Between Hammond and a hard place

Spreadsheet Phil is right – a deal with the EU needs to protect the City or else be regarded a failure. There’s only one problem: the EU has no intention of making such a deal and all the optimistic talk in the world of “mutual interest” won’t change that.

It’s no secret that the City is a golden goose for the UK economy, but the UK financial services sector as a whole contributes much more: comprising around 7% of UK GDP, the industry employs 1.1 million people, two-thirds of whom are outside of London. It’s not just about jobs – we pay for many of the public services up and down the country using the significant tax revenue we accrue on the back of this loot. At a time when our hospitals are under-resourced, our military is under-equipped and our schools are struggling to cope with the pressures of a growing population, no deal would be a very big deal.

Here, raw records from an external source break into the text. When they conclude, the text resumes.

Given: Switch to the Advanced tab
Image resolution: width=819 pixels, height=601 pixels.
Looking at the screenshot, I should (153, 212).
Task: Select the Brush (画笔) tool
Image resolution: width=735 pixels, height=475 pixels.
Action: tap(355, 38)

So it was as predictable as the Pope taking Sunday prayer, to see the Chancellor last week (6th March) attempting to reassure the financial services sector that everything will be A-Okay after Brexit.


Trouble is it won’t be, and there’s a good reason why.

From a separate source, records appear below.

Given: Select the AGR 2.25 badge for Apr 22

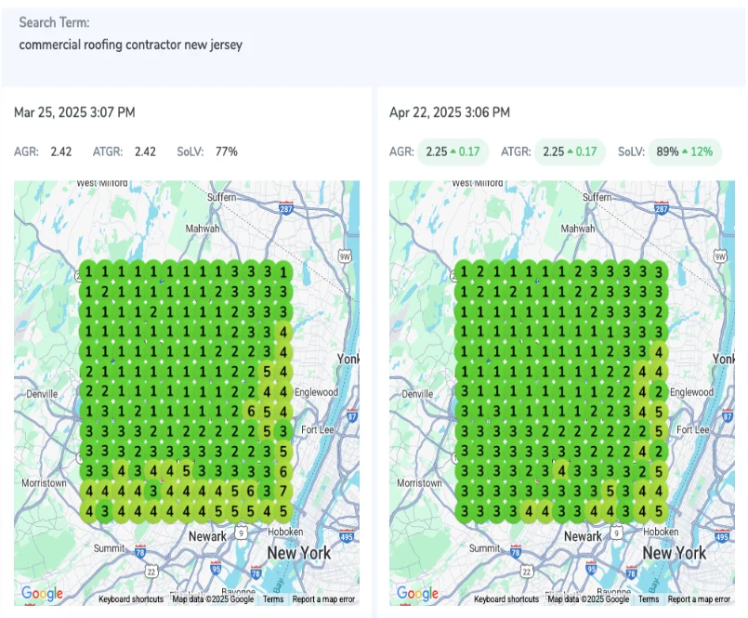Looking at the screenshot, I should (x=453, y=151).
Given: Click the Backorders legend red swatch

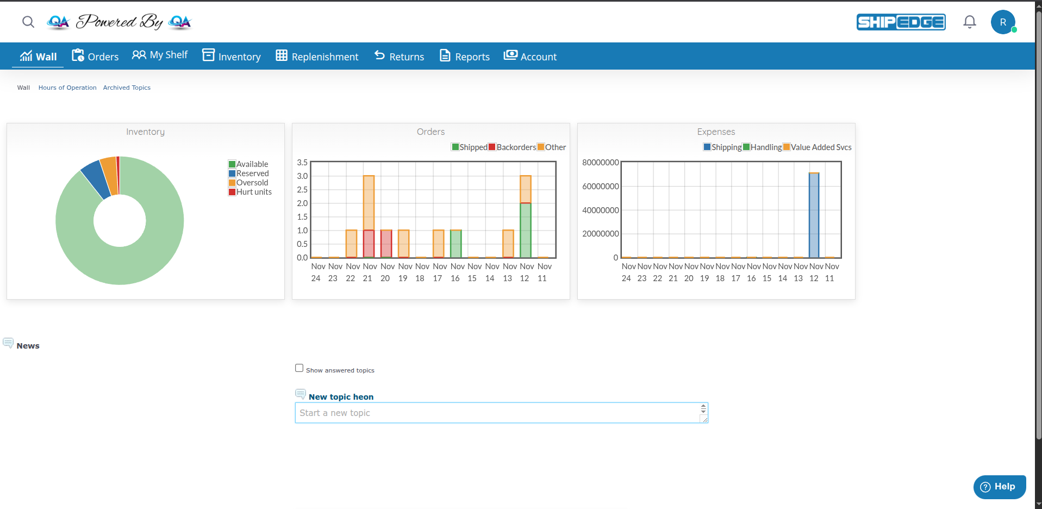Looking at the screenshot, I should click(492, 147).
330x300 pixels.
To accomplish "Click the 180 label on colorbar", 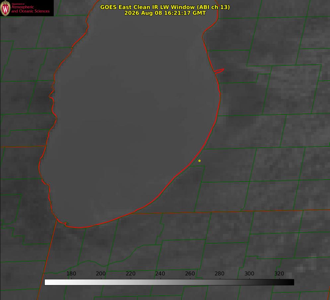I will 71,273.
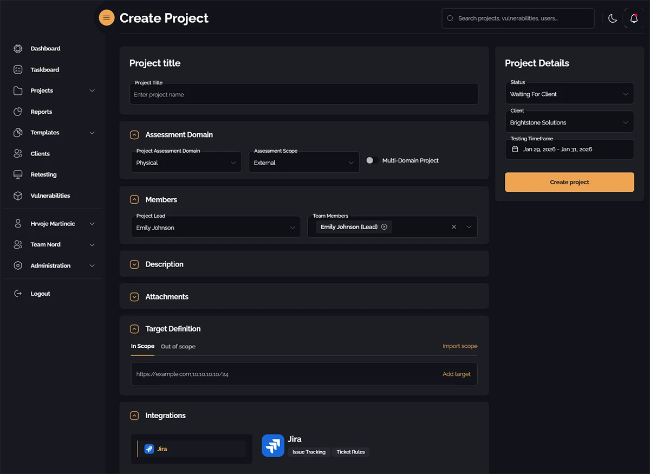Image resolution: width=650 pixels, height=474 pixels.
Task: Open Vulnerabilities using its sidebar icon
Action: [17, 196]
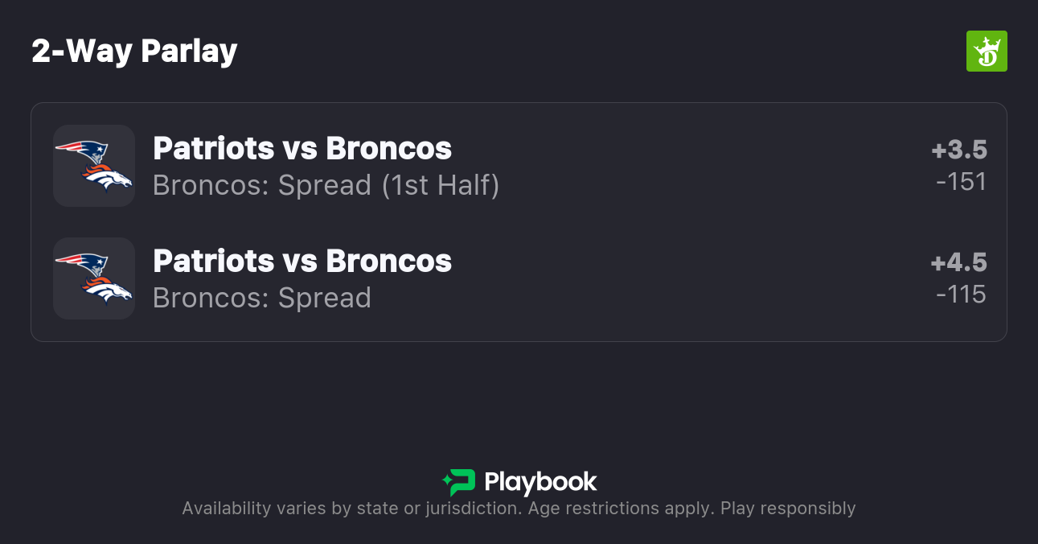Click the Playbook brand name text
The width and height of the screenshot is (1038, 544).
coord(540,483)
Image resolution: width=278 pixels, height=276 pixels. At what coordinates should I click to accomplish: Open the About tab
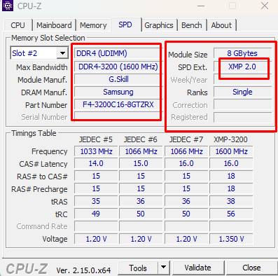tap(221, 25)
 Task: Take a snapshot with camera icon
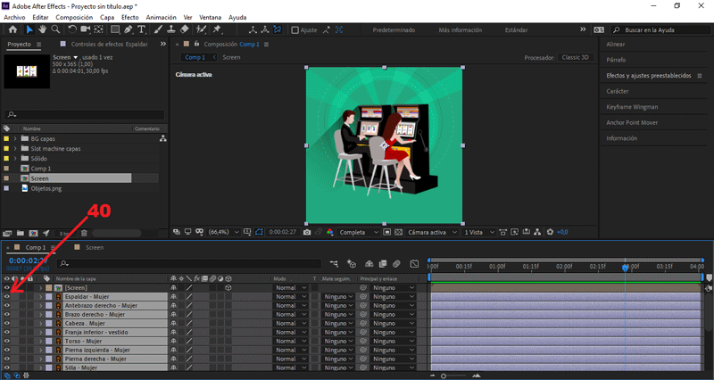307,232
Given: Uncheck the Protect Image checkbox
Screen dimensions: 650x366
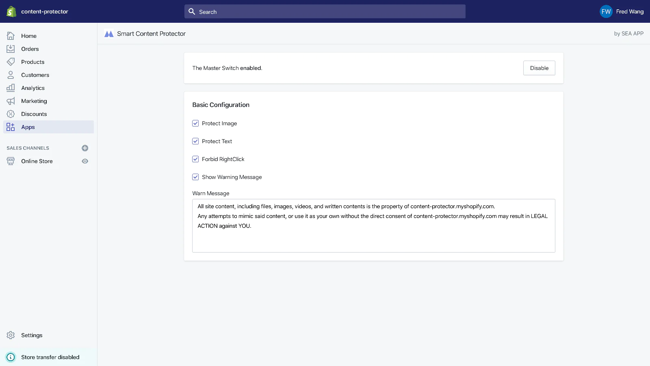Looking at the screenshot, I should pyautogui.click(x=195, y=123).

Hammond plays up the “mutual interest” side of things, highlighting how much EU debt is facilitated by the UK and the intangible qualities of the City that position it so perfectly for the role it currently plays in the world. He argues that “cherry-picking” is a natural part of negotiating new trade deals and that the EU’s attempted inclusion of financial services in TTIP and CETA show that the EU is stubbornly refusing to play ball in order to push the UK into a corner.


He’s right on the first part (to an extent) - even if his second point blindly ignores the fact that TTIP and CETA negotiations on financial services failed. While the likes of Italy, Germany and France won’t give up on snaring firms, jobs and lucrative activities such as Eurobond clearing, the City does have an infrastructural advantage over competitors - especially having acted as the financial capital of the world for as long as it has.

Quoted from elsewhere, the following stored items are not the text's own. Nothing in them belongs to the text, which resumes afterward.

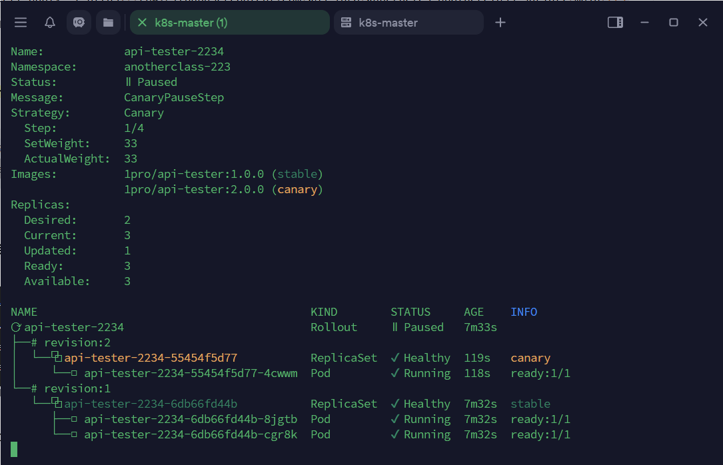This screenshot has height=465, width=723.
Task: Click pod api-tester-2234-6db66fd44b-cgr8k
Action: click(x=191, y=434)
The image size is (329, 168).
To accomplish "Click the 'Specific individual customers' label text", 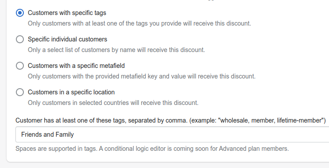I will pos(68,39).

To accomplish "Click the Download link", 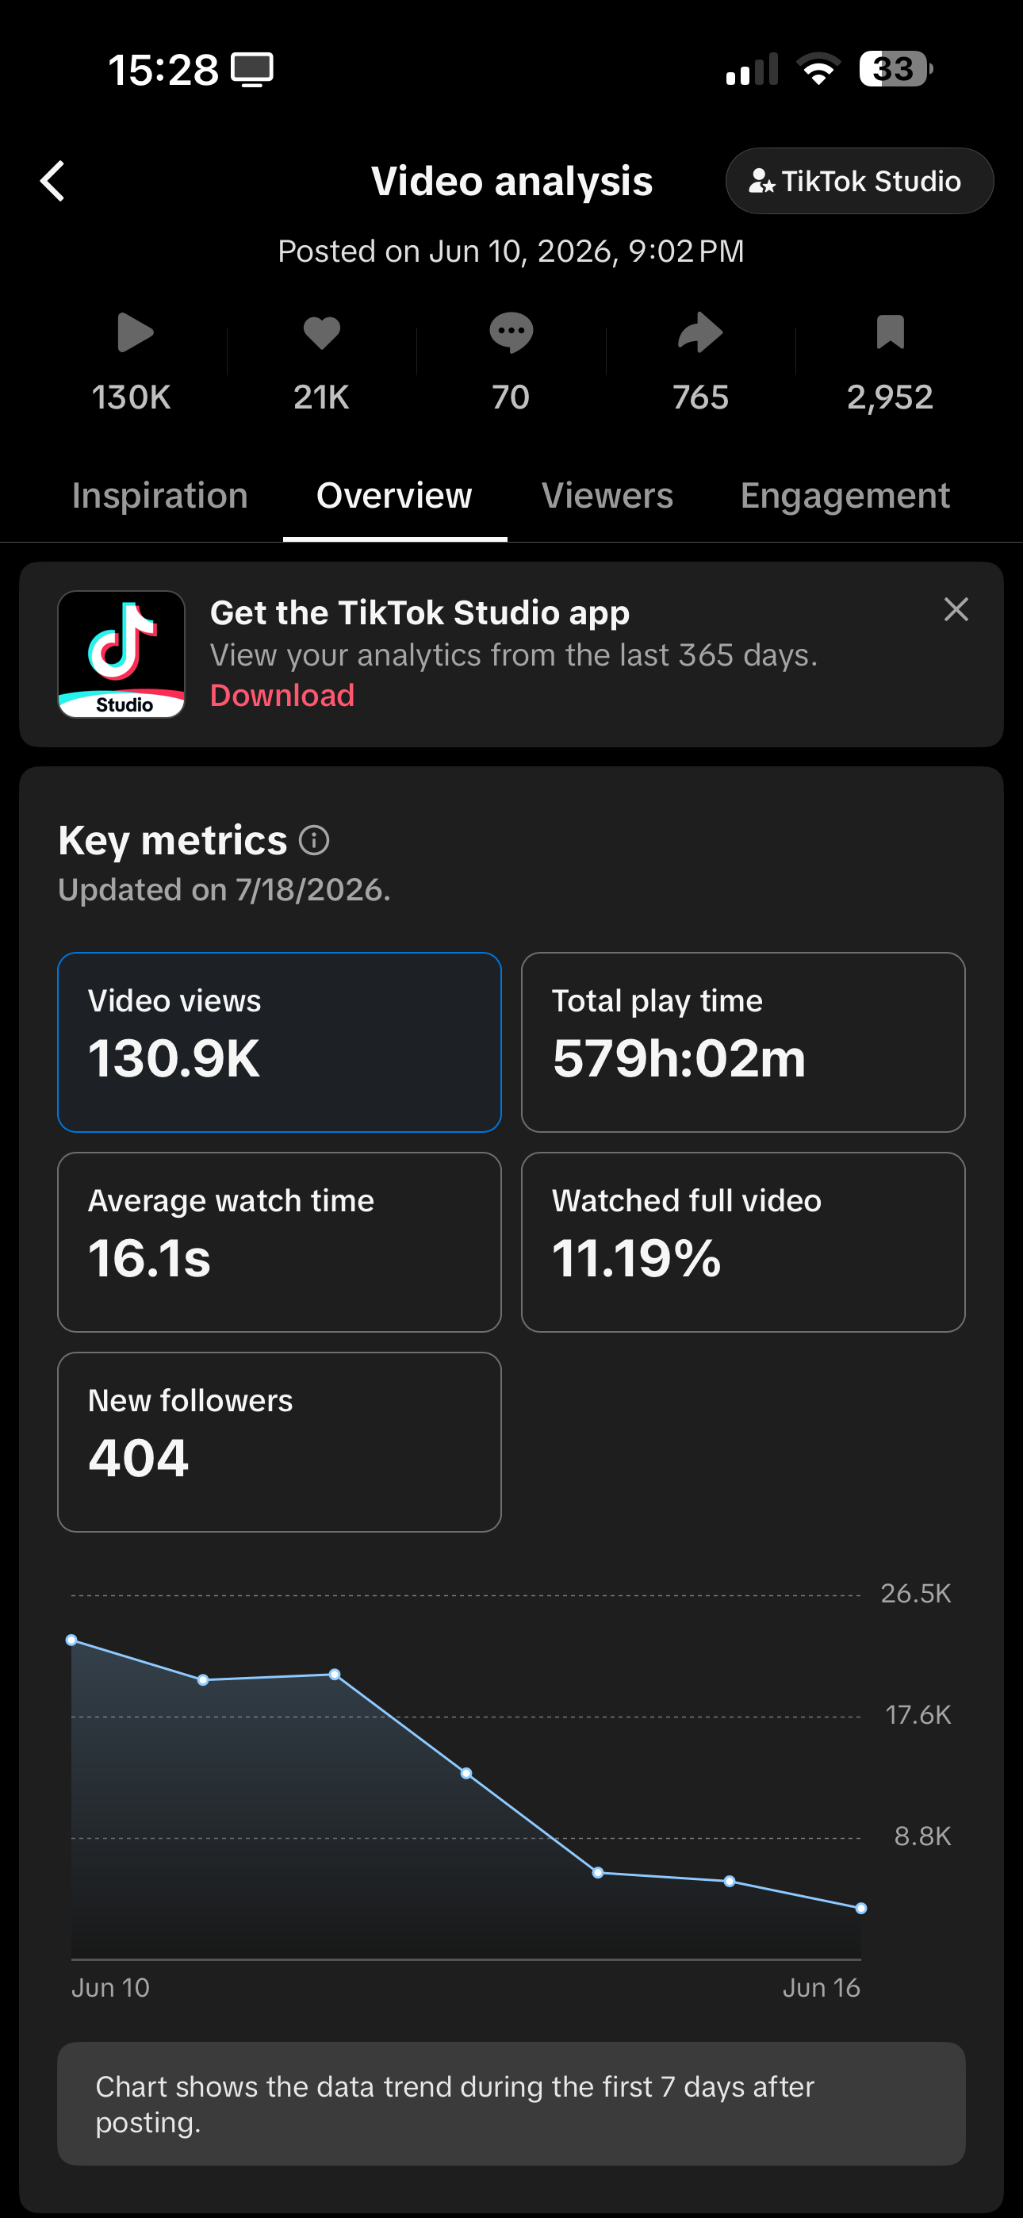I will (282, 695).
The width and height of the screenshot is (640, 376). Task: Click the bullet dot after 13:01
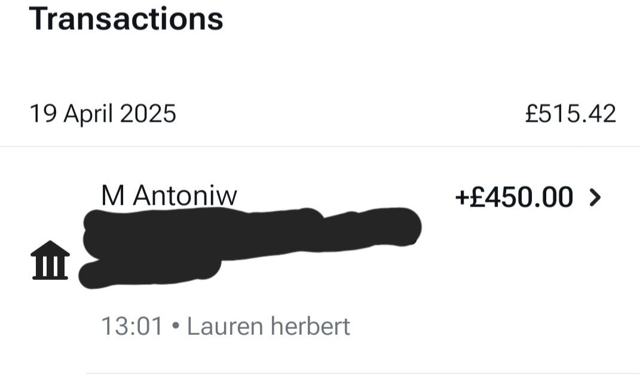pyautogui.click(x=175, y=327)
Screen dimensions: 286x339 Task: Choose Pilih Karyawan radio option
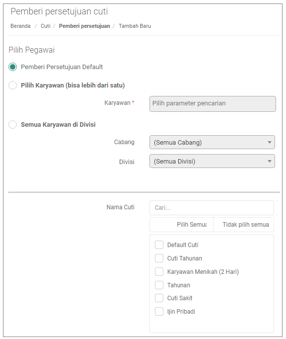pos(12,85)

Yet it all seems like a bit of a throwback to the 2016 referendum, except the tables have suddenly been turned and the Government is now banking on a cold financial pitch. Just a few hours prior to Hammond’s speech, Donald Tusk gave a press conference. Sat alongside the Prime Minister of Luxembourg, Tusk took the opportunity to remind his opposite numbers in the UK that “Europe is not just about finances and business” and to think along such lines, as the Chancellor’s speech appears to do, “would be to misunderstand what the European Union is about”. As the director of think-tank The Institute for Government wrote in the Evening Standard on Thursday, when Hammond says “mutual interest”, the EU hears “an existential threat to the single market and to the European project itself”.


The Government must therefore fess up to the public: we’re not going to get a bespoke deal on financial services – it’s just not in the EU’s interests.


The City will probably survive, wounded but walking, okay but not great. But that’s not the point. No deal on financial services will hurt the most vulnerable in our society – and that should be deal-breaker for Brexit.